> _THE INPUT_
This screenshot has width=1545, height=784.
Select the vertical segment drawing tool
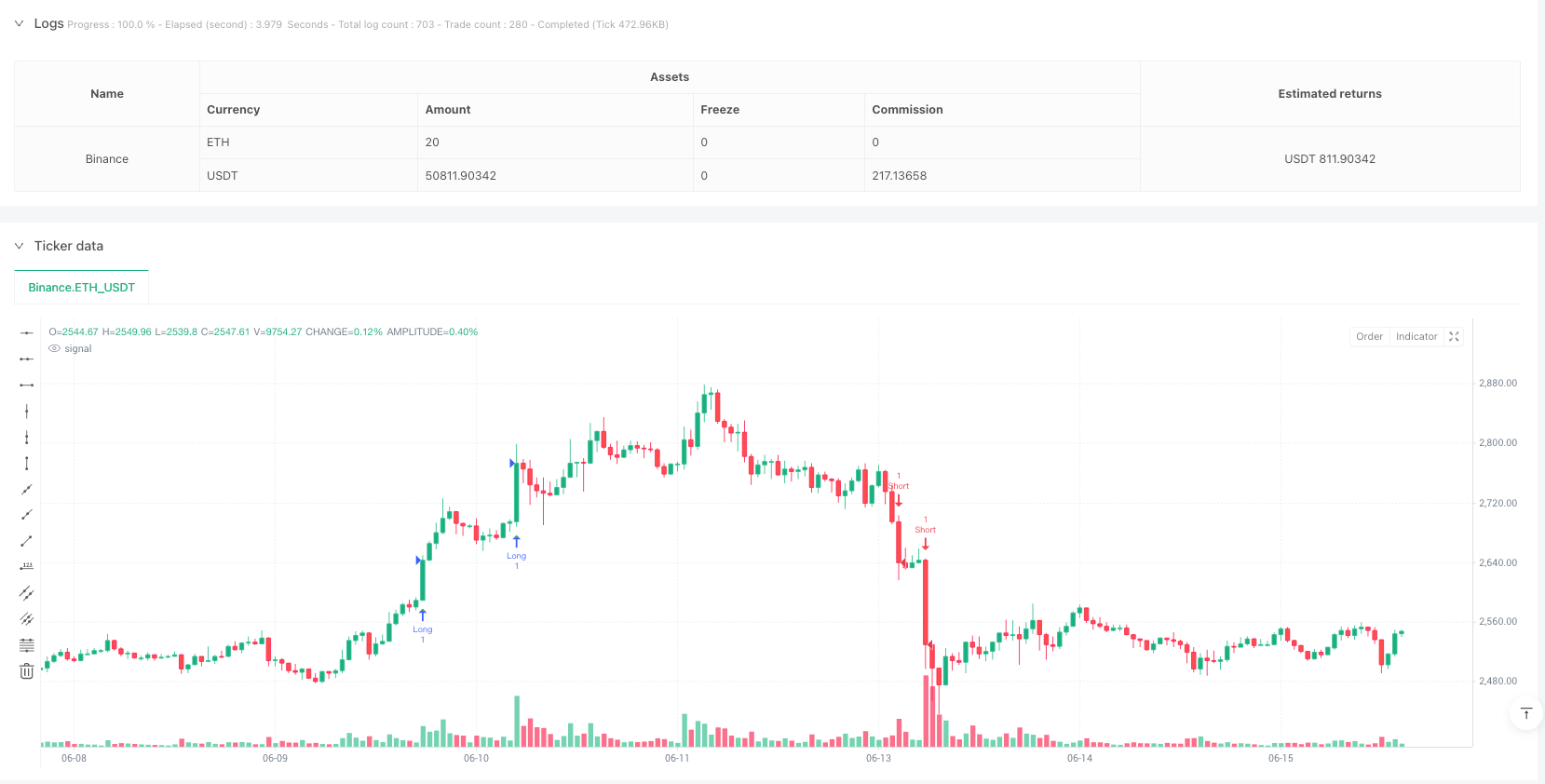click(26, 463)
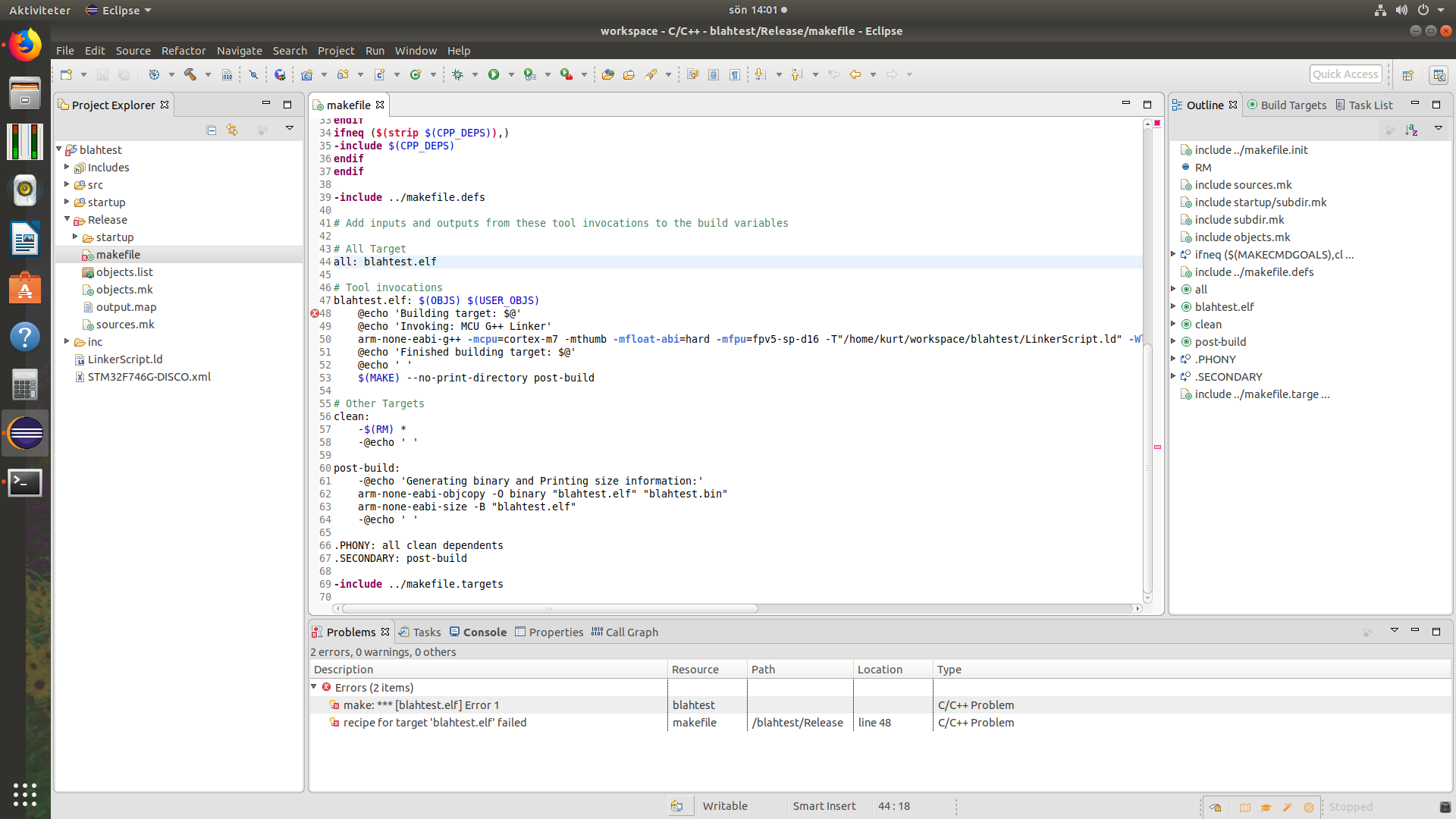
Task: Click the editor horizontal scrollbar
Action: pyautogui.click(x=550, y=608)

> _EXERCISE DETAILS_
Give back every entry in full, exactly as written, with no picture included.

> _ANSWER TO THE PROBLEM_
This screenshot has width=1545, height=784.
Select the vertical segment drawing tool
click(26, 463)
Task: Click the editor horizontal scrollbar
Action: pyautogui.click(x=550, y=608)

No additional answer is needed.